#### EXERCISE DATA
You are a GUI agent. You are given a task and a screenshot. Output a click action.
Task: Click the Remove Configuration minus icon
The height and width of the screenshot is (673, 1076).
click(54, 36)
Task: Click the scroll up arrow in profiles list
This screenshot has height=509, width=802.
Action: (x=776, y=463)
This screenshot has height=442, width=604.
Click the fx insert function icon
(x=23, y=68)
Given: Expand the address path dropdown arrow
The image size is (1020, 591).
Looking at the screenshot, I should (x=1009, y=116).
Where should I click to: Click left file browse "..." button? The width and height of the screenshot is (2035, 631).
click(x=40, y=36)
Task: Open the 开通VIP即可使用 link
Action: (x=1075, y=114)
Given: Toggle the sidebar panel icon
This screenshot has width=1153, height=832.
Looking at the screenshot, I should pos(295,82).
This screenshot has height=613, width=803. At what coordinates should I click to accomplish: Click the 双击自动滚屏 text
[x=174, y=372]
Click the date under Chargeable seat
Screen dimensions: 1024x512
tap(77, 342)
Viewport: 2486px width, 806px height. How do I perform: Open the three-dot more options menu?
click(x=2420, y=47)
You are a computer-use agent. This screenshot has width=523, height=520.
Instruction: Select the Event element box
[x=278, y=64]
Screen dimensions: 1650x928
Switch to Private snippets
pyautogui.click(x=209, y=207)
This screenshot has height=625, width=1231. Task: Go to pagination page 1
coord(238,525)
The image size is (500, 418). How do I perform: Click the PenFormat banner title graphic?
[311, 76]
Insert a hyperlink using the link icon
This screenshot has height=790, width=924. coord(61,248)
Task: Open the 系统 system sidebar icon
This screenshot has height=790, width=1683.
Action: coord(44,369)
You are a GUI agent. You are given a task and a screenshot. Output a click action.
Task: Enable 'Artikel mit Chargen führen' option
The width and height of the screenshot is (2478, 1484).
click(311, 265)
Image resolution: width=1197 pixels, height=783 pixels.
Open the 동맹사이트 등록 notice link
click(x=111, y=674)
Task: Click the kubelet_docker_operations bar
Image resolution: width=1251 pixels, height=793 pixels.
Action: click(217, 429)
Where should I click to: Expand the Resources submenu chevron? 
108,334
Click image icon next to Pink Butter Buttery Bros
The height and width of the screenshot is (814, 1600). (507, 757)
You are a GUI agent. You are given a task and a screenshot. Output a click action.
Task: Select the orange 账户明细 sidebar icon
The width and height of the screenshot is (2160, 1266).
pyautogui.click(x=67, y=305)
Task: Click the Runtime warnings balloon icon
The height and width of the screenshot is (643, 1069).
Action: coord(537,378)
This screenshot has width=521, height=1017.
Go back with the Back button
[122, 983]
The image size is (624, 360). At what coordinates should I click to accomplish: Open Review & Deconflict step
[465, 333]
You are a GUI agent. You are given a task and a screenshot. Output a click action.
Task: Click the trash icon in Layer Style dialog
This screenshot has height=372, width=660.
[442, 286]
########
WHAT THIS TASK INVOLVES: Format every line of the listing above as a Markdown table with a Row column for the row number and a Line column for the line itself, leaving out any blank lines.

EXERCISE RESULT:
| Row | Line |
|---|---|
| 1 | You are a GUI agent. You are given a task and a screenshot. Output a click action. |
| 2 | Task: Click the Remove Configuration minus icon |
| 3 | The height and width of the screenshot is (673, 1076). |
| 4 | click(54, 36) |
| 5 | Task: Click the scroll up arrow in profiles list |
| 6 | This screenshot has height=509, width=802. |
| 7 | Action: (x=776, y=463) |
| 8 | This screenshot has height=442, width=604. |
| 9 | Click the fx insert function icon |
| 10 | (x=23, y=68) |
| 11 | Given: Expand the address path dropdown arrow |
| 12 | The image size is (1020, 591). |
| 13 | Looking at the screenshot, I should (x=1009, y=116). |
| 14 | Where should I click to: Click left file browse "..." button? The width and height of the screenshot is (2035, 631). |
| 15 | click(x=40, y=36) |
| 16 | Task: Open the 开通VIP即可使用 link |
| 17 | Action: (x=1075, y=114) |
| 18 | Given: Toggle the sidebar panel icon |
| 19 | This screenshot has width=1153, height=832. |
| 20 | Looking at the screenshot, I should pos(295,82). |
| 21 | This screenshot has height=613, width=803. At what coordinates should I click to accomplish: Click the 双击自动滚屏 text |
| 22 | [x=174, y=372] |
| 23 | Click the date under Chargeable seat |
| 24 | Screen dimensions: 1024x512 |
| 25 | tap(77, 342) |
| 26 | Viewport: 2486px width, 806px height. How do I perform: Open the three-dot more options menu? |
| 27 | click(x=2420, y=47) |
| 28 | You are a computer-use agent. This screenshot has width=523, height=520. |
| 29 | Instruction: Select the Event element box |
| 30 | [x=278, y=64] |
| 31 | Screen dimensions: 1650x928 |
| 32 | Switch to Private snippets |
| 33 | pyautogui.click(x=209, y=207) |
| 34 | This screenshot has height=625, width=1231. Task: Go to pagination page 1 |
| 35 | coord(238,525) |
| 36 | The image size is (500, 418). How do I perform: Click the PenFormat banner title graphic? |
| 37 | [311, 76] |
| 38 | Insert a hyperlink using the link icon |
| 39 | This screenshot has height=790, width=924. coord(61,248) |
| 40 | Task: Open the 系统 system sidebar icon |
| 41 | This screenshot has height=790, width=1683. |
| 42 | Action: coord(44,369) |
| 43 | You are a GUI agent. You are given a task and a screenshot. Output a click action. |
| 44 | Task: Enable 'Artikel mit Chargen führen' option |
| 45 | The width and height of the screenshot is (2478, 1484). |
| 46 | click(311, 265) |
| 47 | Image resolution: width=1197 pixels, height=783 pixels. |
| 48 | Open the 동맹사이트 등록 notice link |
| 49 | click(x=111, y=674) |
| 50 | Task: Click the kubelet_docker_operations bar |
| 51 | Image resolution: width=1251 pixels, height=793 pixels. |
| 52 | Action: click(217, 429) |
| 53 | Where should I click to: Expand the Resources submenu chevron?  |
| 54 | 108,334 |
| 55 | Click image icon next to Pink Butter Buttery Bros |
| 56 | The height and width of the screenshot is (814, 1600). (507, 757) |
| 57 | You are a GUI agent. You are given a task and a screenshot. Output a click action. |
| 58 | Task: Select the orange 账户明细 sidebar icon |
| 59 | The width and height of the screenshot is (2160, 1266). |
| 60 | pyautogui.click(x=67, y=305) |
| 61 | Task: Click the Runtime warnings balloon icon |
| 62 | The height and width of the screenshot is (643, 1069). |
| 63 | Action: coord(537,378) |
| 64 | This screenshot has width=521, height=1017. |
| 65 | Go back with the Back button |
| 66 | [122, 983] |
| 67 | The image size is (624, 360). At what coordinates should I click to accomplish: Open Review & Deconflict step |
| 68 | [465, 333] |
| 69 | You are a GUI agent. You are given a task and a screenshot. Output a click action. |
| 70 | Task: Click the trash icon in Layer Style dialog |
| 71 | This screenshot has height=372, width=660. |
| 72 | [442, 286] |